Le besoin de rencontrer les scénaristes pour les sensibiliser en amont, s’explique par la fréquence dans l’espace audiovisuel, en période de Ramadan notamment, de productions en totale contradiction avec les valeurs religieuses auxquelles sont attachés les Sénégalais.

Les dérives notées dans les productions sous le label Sketches Ramadan ont déjà donné lieu à des mises en demeure servies aux éditeurs par le Régulateur.

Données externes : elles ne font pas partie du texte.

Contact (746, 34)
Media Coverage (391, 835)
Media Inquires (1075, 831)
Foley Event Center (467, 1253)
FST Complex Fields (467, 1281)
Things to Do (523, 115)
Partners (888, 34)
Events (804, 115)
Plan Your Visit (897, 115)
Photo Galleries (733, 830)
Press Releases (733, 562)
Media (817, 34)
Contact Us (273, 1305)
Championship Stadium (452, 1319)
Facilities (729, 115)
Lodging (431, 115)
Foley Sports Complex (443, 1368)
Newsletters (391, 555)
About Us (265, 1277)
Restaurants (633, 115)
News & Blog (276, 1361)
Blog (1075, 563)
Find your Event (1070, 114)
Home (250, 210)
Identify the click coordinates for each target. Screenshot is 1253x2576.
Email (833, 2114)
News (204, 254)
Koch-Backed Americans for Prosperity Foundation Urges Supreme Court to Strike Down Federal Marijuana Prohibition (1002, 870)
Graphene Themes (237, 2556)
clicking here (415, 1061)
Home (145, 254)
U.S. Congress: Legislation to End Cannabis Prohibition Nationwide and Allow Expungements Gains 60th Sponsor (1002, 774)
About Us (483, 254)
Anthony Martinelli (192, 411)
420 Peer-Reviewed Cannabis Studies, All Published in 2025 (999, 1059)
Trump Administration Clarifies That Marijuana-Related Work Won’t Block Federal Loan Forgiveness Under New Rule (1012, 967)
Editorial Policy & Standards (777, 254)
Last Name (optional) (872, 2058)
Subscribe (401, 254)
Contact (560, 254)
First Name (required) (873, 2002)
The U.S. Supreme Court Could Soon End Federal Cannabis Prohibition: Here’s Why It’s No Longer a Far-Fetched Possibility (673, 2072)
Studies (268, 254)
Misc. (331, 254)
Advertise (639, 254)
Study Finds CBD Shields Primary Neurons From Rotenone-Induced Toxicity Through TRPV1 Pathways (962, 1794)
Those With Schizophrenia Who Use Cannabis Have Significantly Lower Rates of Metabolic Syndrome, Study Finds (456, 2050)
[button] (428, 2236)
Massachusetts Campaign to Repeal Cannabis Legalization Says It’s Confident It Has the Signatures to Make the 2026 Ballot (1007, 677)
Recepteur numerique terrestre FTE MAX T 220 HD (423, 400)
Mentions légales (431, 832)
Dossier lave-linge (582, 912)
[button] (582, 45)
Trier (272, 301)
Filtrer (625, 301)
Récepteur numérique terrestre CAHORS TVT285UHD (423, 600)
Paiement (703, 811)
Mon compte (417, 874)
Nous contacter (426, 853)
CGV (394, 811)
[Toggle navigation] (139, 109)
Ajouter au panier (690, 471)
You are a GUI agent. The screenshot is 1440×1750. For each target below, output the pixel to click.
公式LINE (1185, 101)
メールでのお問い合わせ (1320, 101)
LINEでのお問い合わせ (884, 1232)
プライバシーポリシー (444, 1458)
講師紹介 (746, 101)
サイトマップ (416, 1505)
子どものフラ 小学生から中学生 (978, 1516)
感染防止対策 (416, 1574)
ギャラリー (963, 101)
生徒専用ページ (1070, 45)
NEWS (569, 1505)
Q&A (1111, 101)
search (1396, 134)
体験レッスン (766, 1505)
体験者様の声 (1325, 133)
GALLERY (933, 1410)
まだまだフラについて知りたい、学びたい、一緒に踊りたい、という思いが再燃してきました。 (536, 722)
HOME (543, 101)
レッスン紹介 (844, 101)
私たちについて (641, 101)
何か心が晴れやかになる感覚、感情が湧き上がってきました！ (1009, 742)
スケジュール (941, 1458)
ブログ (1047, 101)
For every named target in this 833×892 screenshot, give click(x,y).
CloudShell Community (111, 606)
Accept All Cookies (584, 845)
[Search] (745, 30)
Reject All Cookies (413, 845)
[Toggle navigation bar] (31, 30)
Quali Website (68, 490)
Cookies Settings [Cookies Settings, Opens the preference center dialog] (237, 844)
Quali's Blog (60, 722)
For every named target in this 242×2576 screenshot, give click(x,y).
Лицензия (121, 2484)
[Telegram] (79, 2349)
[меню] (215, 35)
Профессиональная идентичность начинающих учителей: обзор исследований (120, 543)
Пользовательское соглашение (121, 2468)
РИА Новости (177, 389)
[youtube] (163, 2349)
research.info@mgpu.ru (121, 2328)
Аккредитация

Le CNRA a plus d’une fois, été saisi de plaintes de personnalités et organisations de divers horizons et obédiences socio-cultuelles indisposées par des programmes en totale contradiction avec ce que les Sénégalais ont de plus cher, leurs croyances religieuses en l’occurrence. Dans un tel contexte, il est incompréhensible qu’au non d’un projet de divertissement, il puisse y avoir des productions audiovisuelles en violation des règles de coexistence dans le respect des diversités.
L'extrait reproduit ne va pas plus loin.